## [Work required]
Copy out, unchanged, the entries below from the "The width and height of the screenshot is (600, 450)." line to the final line. Omit pictures.

[Items from a dataset]

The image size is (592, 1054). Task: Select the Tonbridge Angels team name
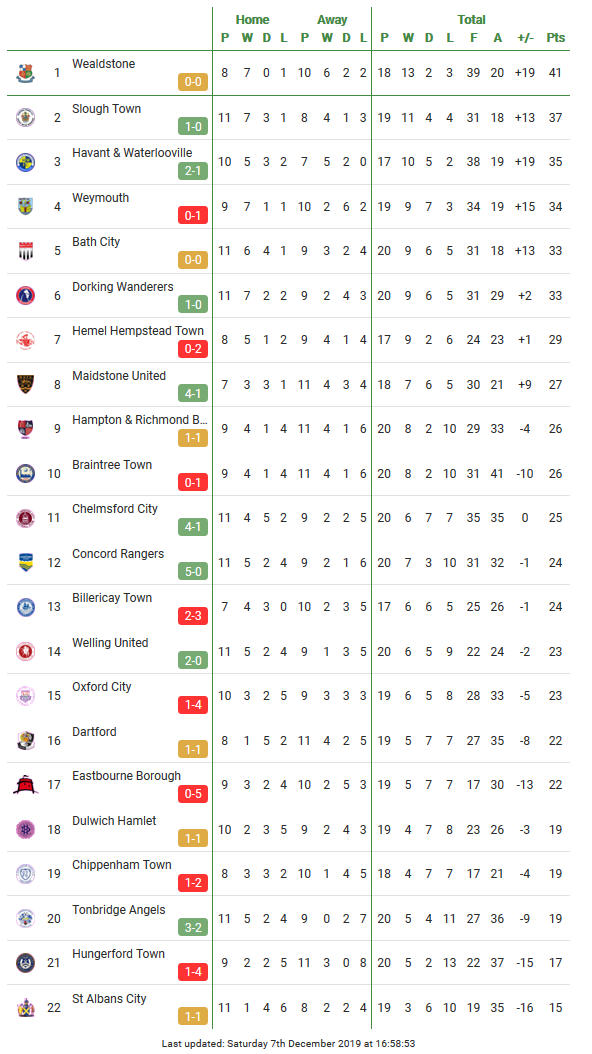click(x=119, y=909)
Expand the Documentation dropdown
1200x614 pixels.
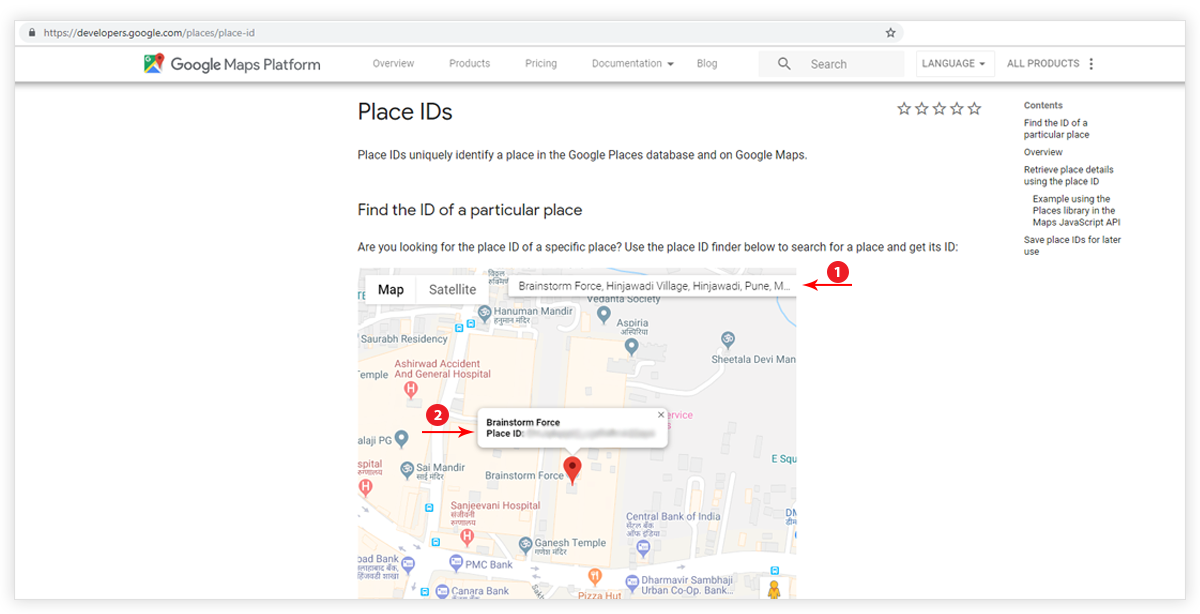tap(632, 64)
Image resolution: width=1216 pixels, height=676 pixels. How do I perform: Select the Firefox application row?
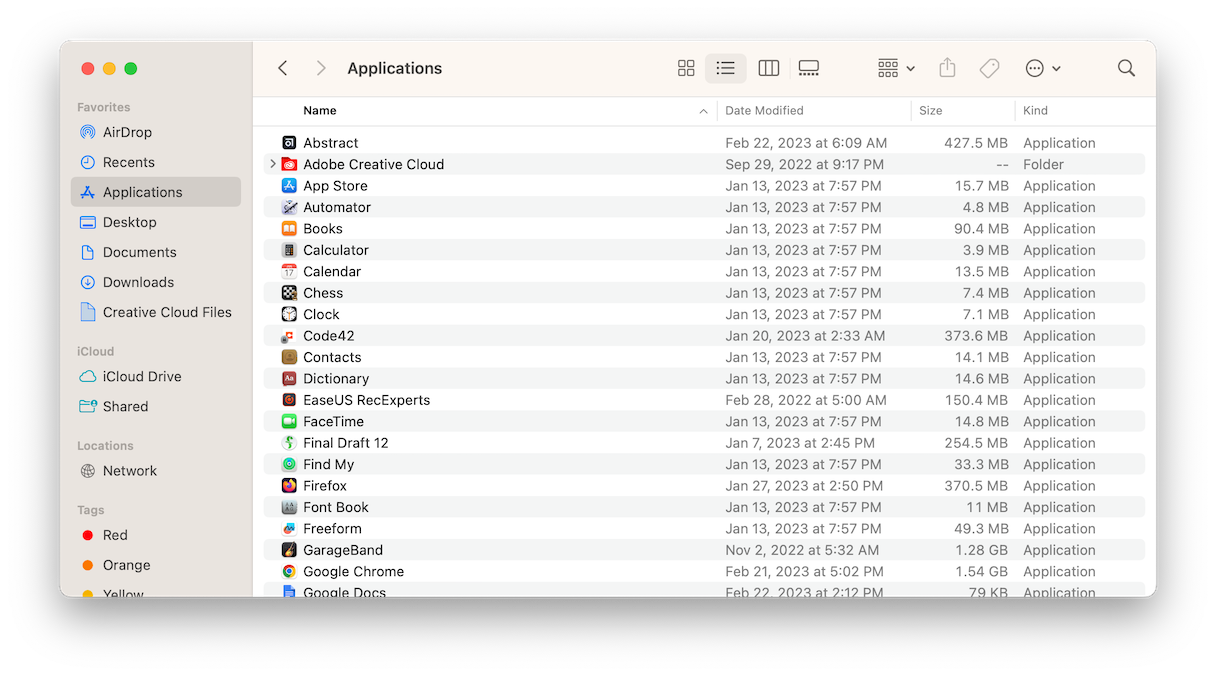(324, 485)
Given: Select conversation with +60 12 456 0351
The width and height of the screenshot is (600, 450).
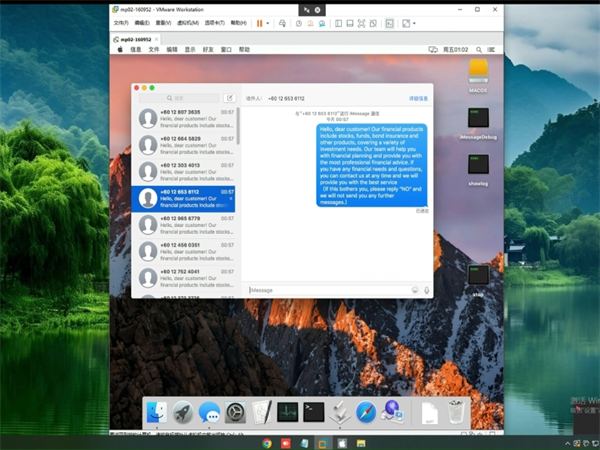Looking at the screenshot, I should click(x=186, y=250).
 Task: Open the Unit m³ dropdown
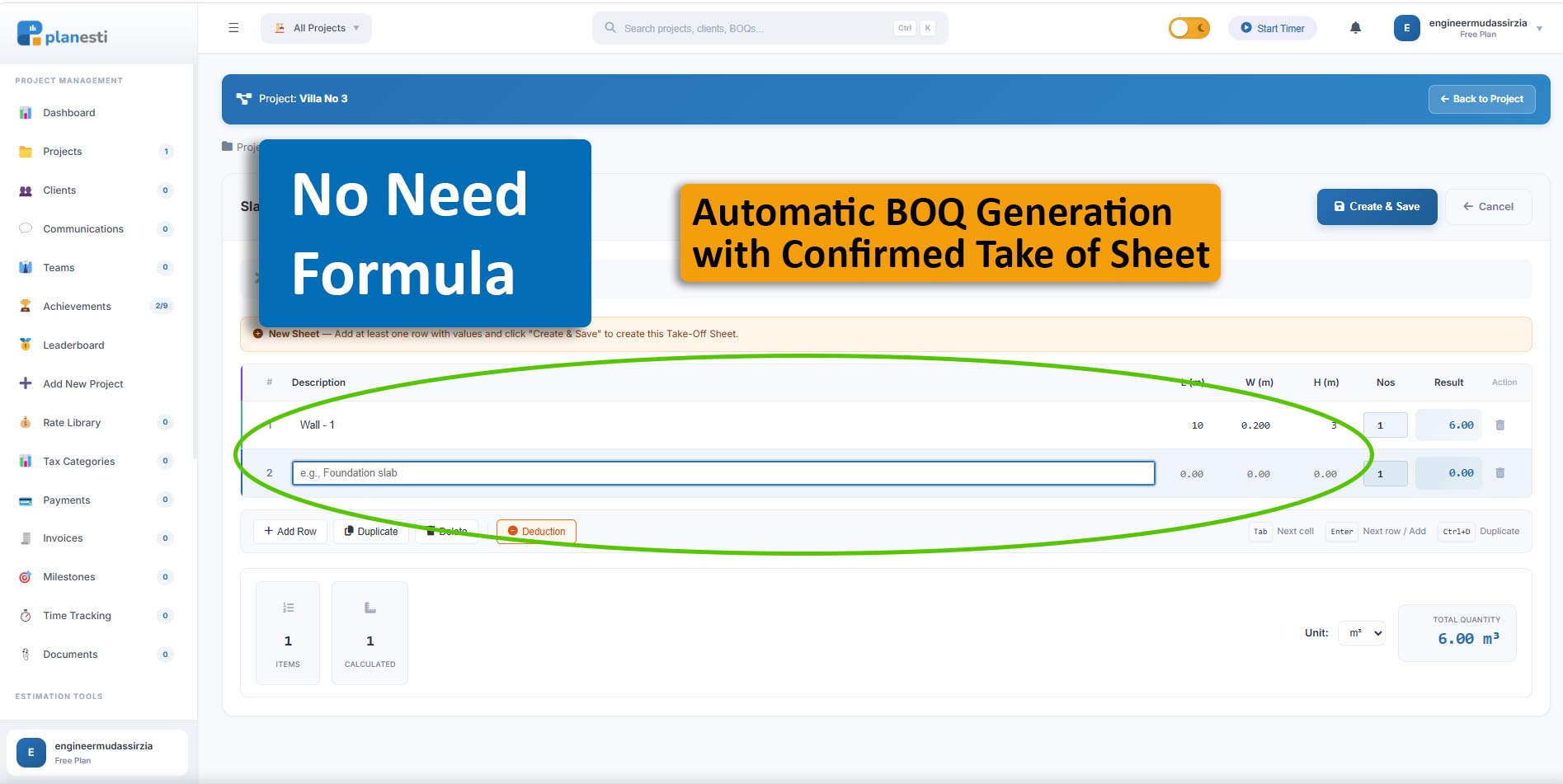pyautogui.click(x=1361, y=633)
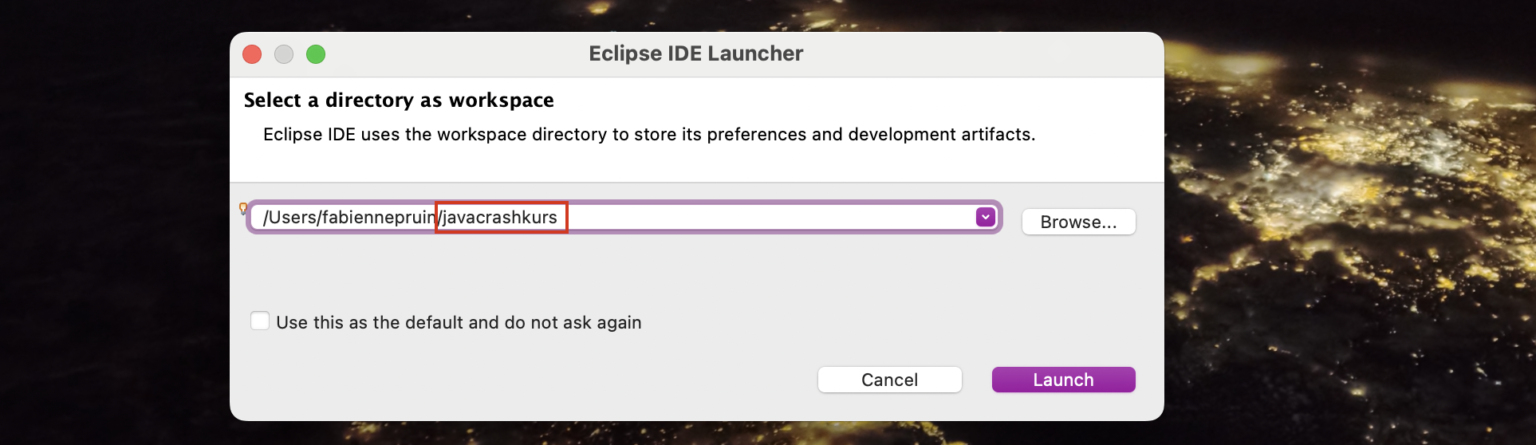Launch Eclipse with the Launch button
This screenshot has width=1536, height=445.
click(x=1063, y=380)
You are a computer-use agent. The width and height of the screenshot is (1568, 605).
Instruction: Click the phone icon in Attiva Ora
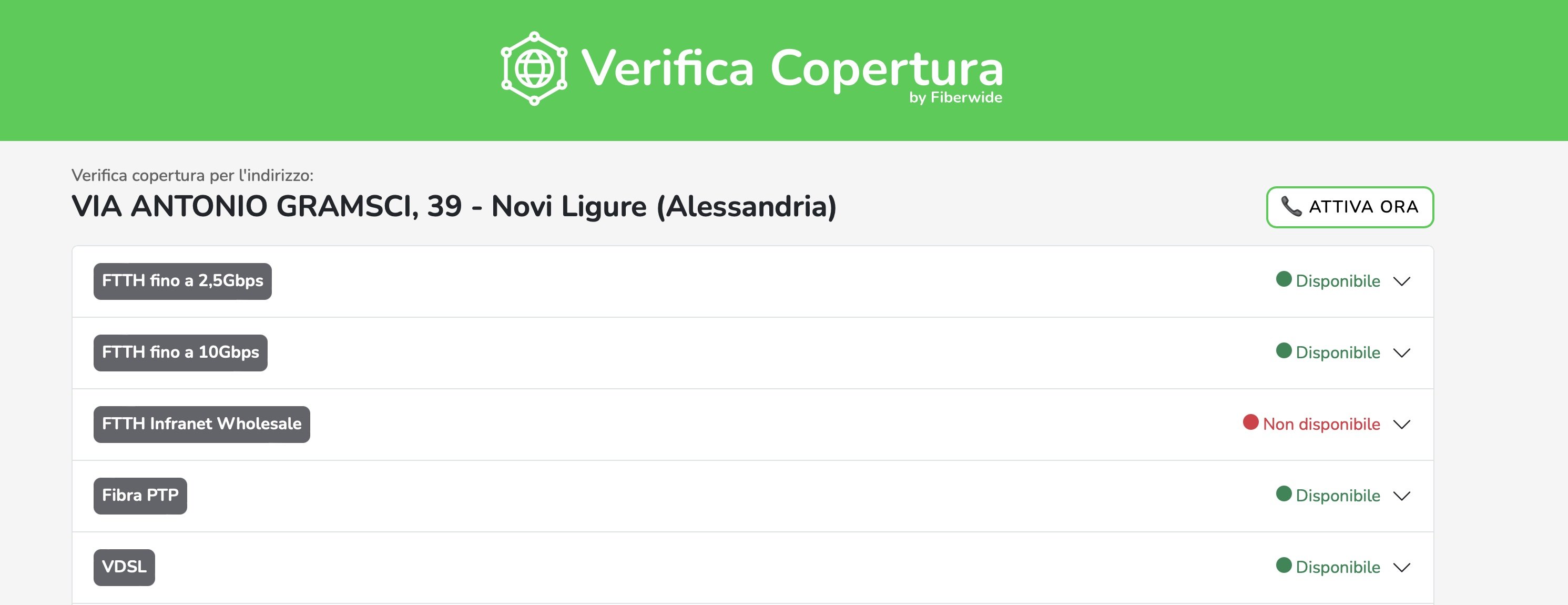(x=1290, y=207)
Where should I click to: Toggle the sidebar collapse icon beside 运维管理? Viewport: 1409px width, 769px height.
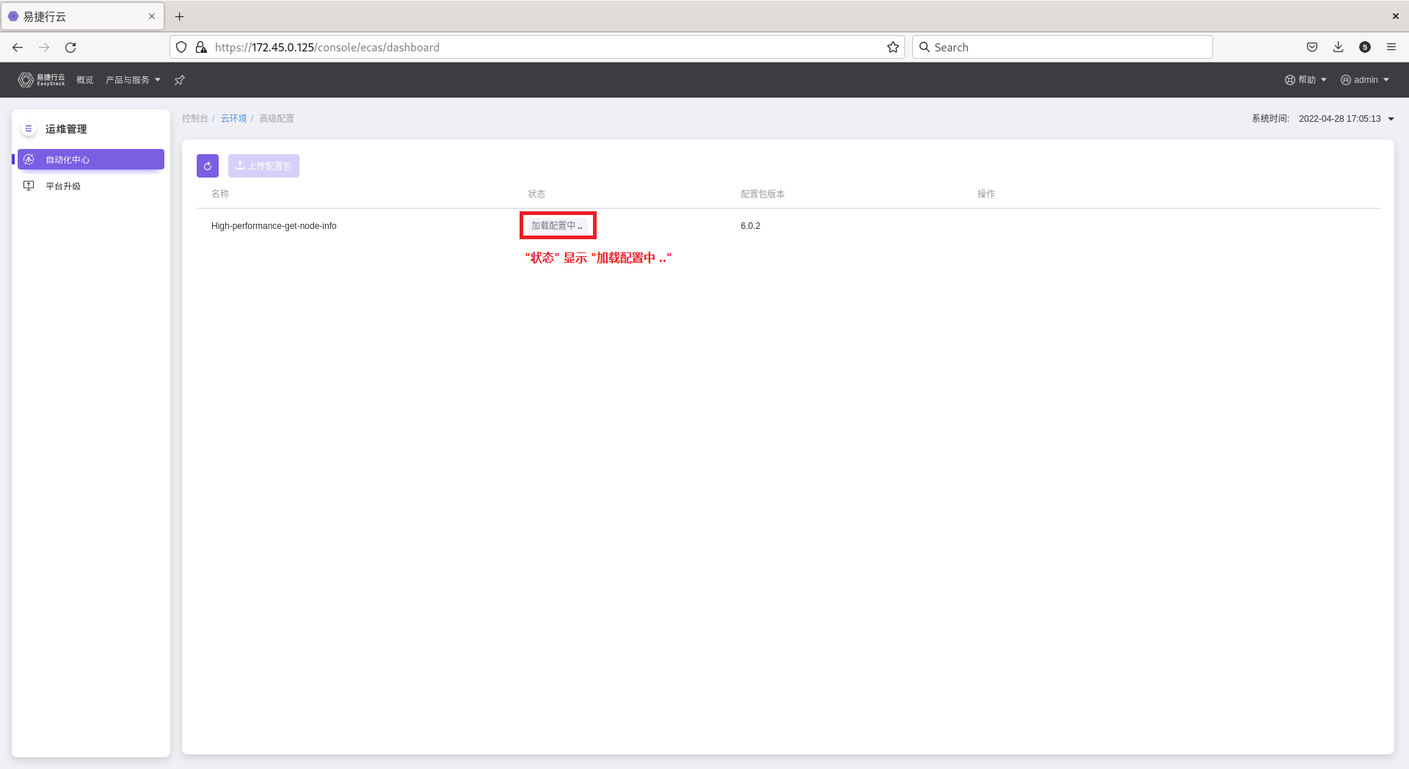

## [Response for this exercise]
The width and height of the screenshot is (600, 450).
Looking at the screenshot, I should click(x=186, y=250).
 Task: Open the Unit m³ dropdown
pyautogui.click(x=1361, y=633)
Launch Eclipse with the Launch button
This screenshot has width=1536, height=445.
click(x=1063, y=380)
You are a computer-use agent. The width and height of the screenshot is (1568, 605).
Instruction: Click the phone icon in Attiva Ora
(x=1290, y=207)
Where should I click to: Toggle the sidebar collapse icon beside 运维管理? Viewport: 1409px width, 769px height.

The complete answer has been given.